S3 Object Lambda measurement

This repository contains the source of the microbenchmarks and use cases featured in the research paper On Data Processing Through the Lenses of S3 Object Lambda, from IEEE INFOCOM 2023.

Getting started

The benchmarks and use cases have been written and executed using Python 3.8 running on Ubuntu 20.04.

Setup

Clone this repository on your local machine:

git clone https://github.com/pablogs98/Object-Lambda-Benchmark

From the repository's root directory, install its Python dependencies:

pip3 install -r requirements.txt

Make sure that your AWS account and AWS CLI are correctly set up. More information available here.
Install any additional dependencies. For instance, PycURL has additional requirements, namely, libcurl.
Make sure PYTHONPATH points to the repository's root directory.

Deploying functions

Functions are automatically deployed when an example is executed. However, the deployment packages must be generated beforehand and located in the root directory of the microbenchmark/use case (or within a configurable, specified path). In the utils module, we provide scripts which take care of the generation of the deployment packages for Node.js and Python.

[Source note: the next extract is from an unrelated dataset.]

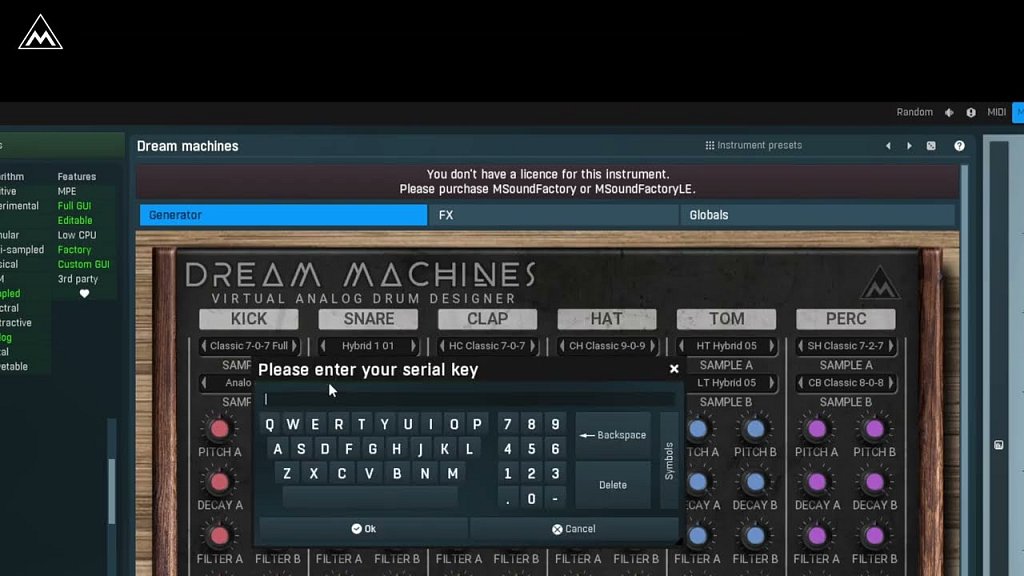Open the help question mark icon

[x=959, y=146]
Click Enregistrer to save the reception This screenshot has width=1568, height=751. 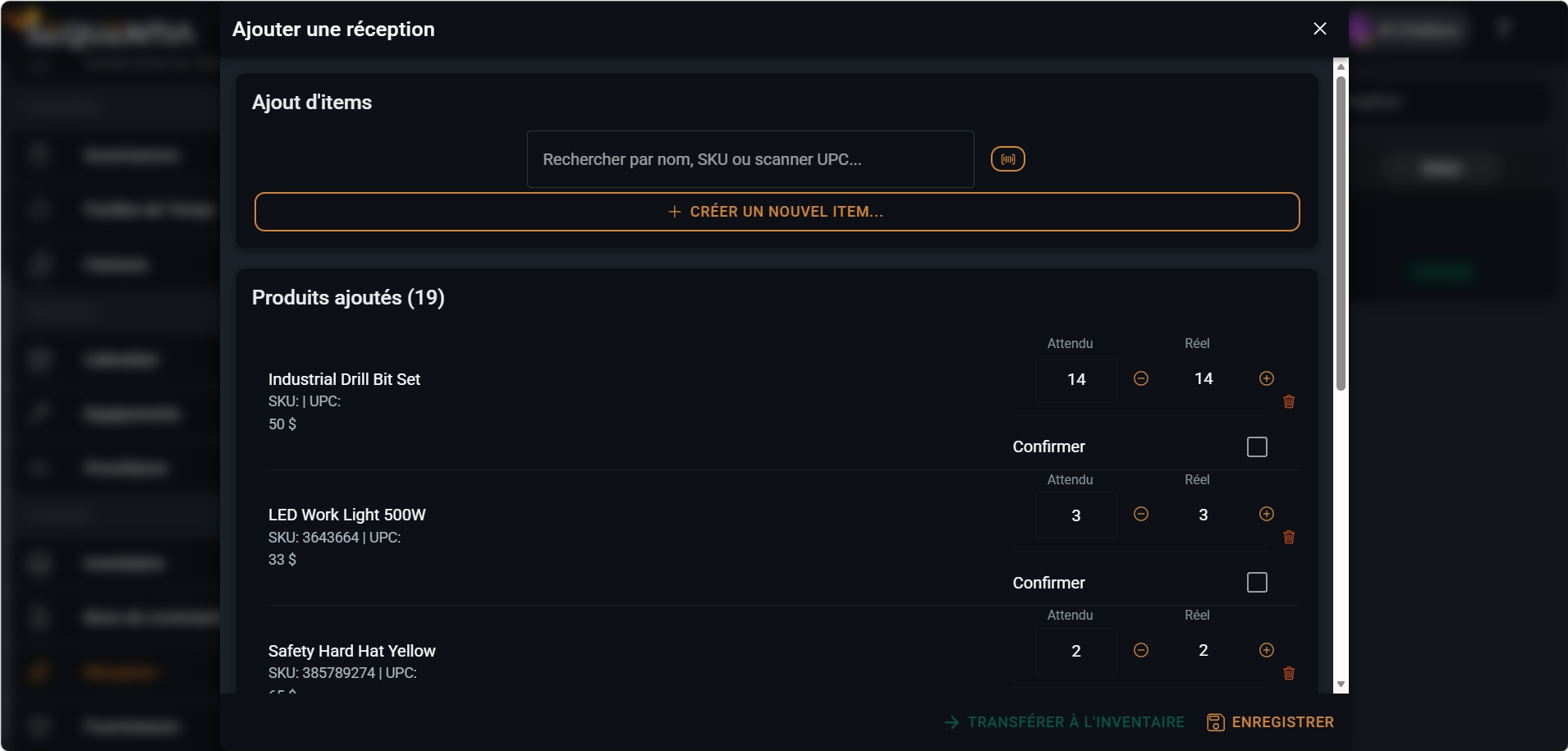1270,722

More information on Java function deployments here.

Datasets

The datasets used for experimentation are publicly available and can be downloaded in the following locations:

Use case	Dataset
Grep	GHTorrent
Parallel tree reduction (streaming pipelines)	HDFS logs

References

Pablo Gimeno Sarroca, Marc Sànchez-Artigas. On Data Processing Through the Lenses of S3 Object Lambda, in IEEE INFOCOM 2023.

Acknowledgements

This project has received funding from the European Union's Horizon Europe (HE) Research and Innovation Programme (RIA) under Grant Agreement No. 101092646 and No. 101092644.